François received her bachelor of science degree in Biology, summa cum laude, from Suffolk University in May and will enter a two-year post-baccalaureate program at the Massachusetts Institute of Technology in the fall, taking classes and conducting research for a biotech company in Cambridge.

Her goal is to earn both an MD and a PhD so that she can work in both medicine and research.

“I figure it’s going to take about eight years of my life to make this happen, but it’ll be worth it,” says François.

Involved on and off campus

When she first arrived at Suffolk University from Haiti in 2009, a fellow student told François that the best way to enjoy Suffolk was to get involved.

François took that advice to heart and began participating as a diversity peer educator and in groups such as the Black Student Union and the Biology Honor Society.

Her most rewarding and memorable experiences, however, stem from her volunteerism. She was both a participant and a leader in Alternative Spring Break programs, building homes in Georgia and planting trees in Virginia.

Away from campus, François’s involvement included volunteering at the Sharewood Clinic in Malden and at Brigham and Women’s Hospital, as well as coaching SAT Math and College Choice to underprivileged high school students in the Boston area.

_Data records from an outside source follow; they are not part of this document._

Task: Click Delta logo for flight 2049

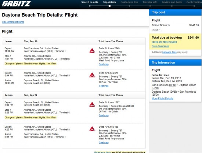Action: click(92, 50)
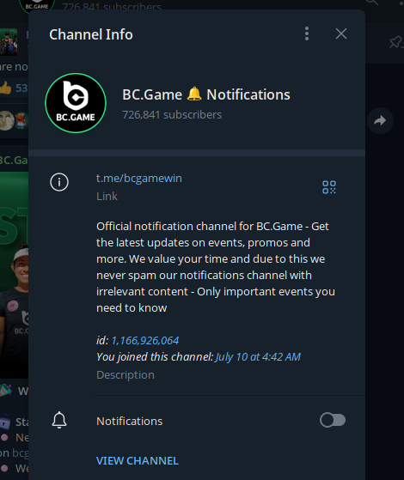Click the search magnifier icon
The image size is (404, 480).
tap(372, 3)
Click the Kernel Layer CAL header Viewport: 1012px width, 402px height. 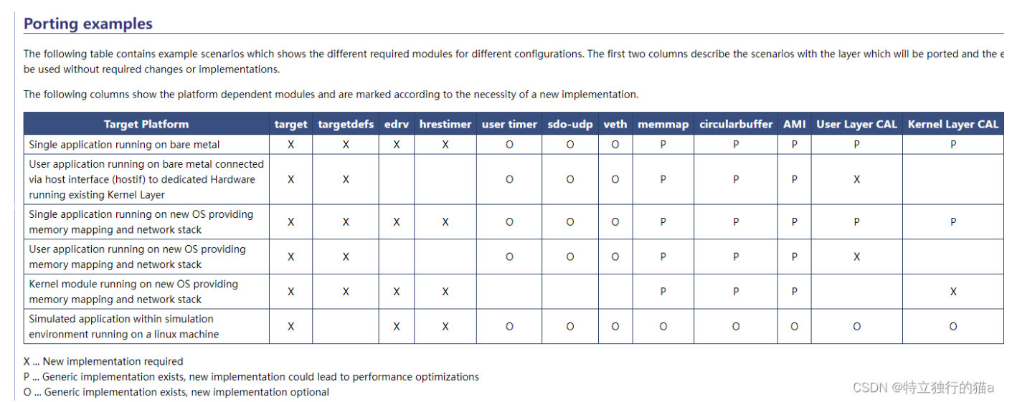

“The most rewarding part of volunteering is knowing that you have made a difference in another person’s life,” she says.

Acquiring people skills

“I was shy when I first came to school here, but that’s not the case now, she says. “The best things that Suffolk taught me are how to relate to people and how to become a better leader.”

Her dream job is to be a neonatologist, providing medical care for infants.

“Usually, we start helping people when they are older,” she says. “But I want to start helping people when they are young.”